Apple's next-gen iPhone launch plans won't be waylaid by Qualcomm's 28nm chip shortages, analysts believe, with the iPhone 5 still on track for a predicted October debut. "The bottom line is that we remain comfortable with an October iPhone 5 launch despite the reported 28nm chip shortage at Qualcomm" Apple-obsessed Piper Jaffray analyst Gene Munster wrote in an investor note today, Apple Insider reports, with suggestions that the Cupertino company could rely on its "favored inventory status" to ensure sufficient supply.
Although Qualcomm hasn't been confirmed as a parts supplier for Apple's next smartphone - and in fact only post-launch teardowns ever really confirm which companies have got their hardware into the coveted devices - the firm is believed most likely to be providing the baseband chip. The current iPhone 4S uses a dual-mode GSM/CDMA baseband sourced from Qualcomm.
As for aesthetics and other specifications, Munster echoes previous suggestions that Apple may be returning in some way to its original iPhone design, ditching the accident-prone glass back of the current-gen model.

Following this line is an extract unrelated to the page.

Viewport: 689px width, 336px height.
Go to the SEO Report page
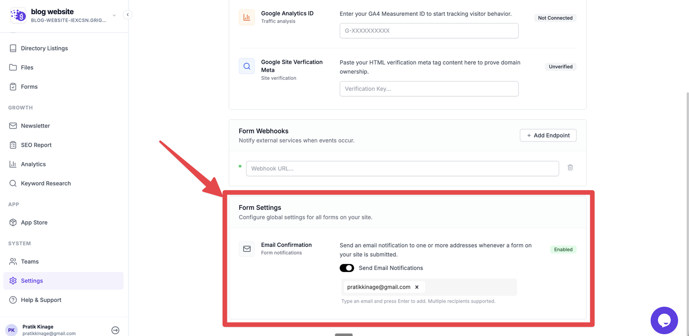(x=36, y=145)
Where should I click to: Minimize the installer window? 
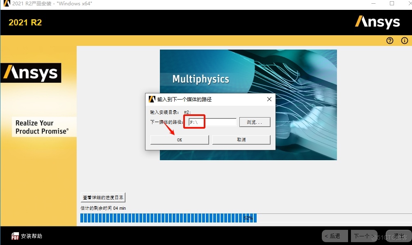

The new handset may "more closely resemble the metal rear panel of the current iPad" he wrote, and predicted (somewhat obviously) that "4G LTE, upgraded processor and memory, and a higher megapixel camera" would also be onboard.
Much speculation of late has centered on how large the new iPhone's touchscreen might be, and Munster suggests there's a 50-percent chance that the iPhone 5 will have a display larger than 4-inches.
Even if Apple is impacted by Qualcomm's problems - which the chip company has said will affect Snapdragon S4 production - Munster doesn't believe scarcity will be a problem beyond the short-term. "We believe it would be unlikely that a consumer would choose to buy another phone if they are unable to get an iPhone 5 due to short term supply constraints given past launches with limited supply," he wrote.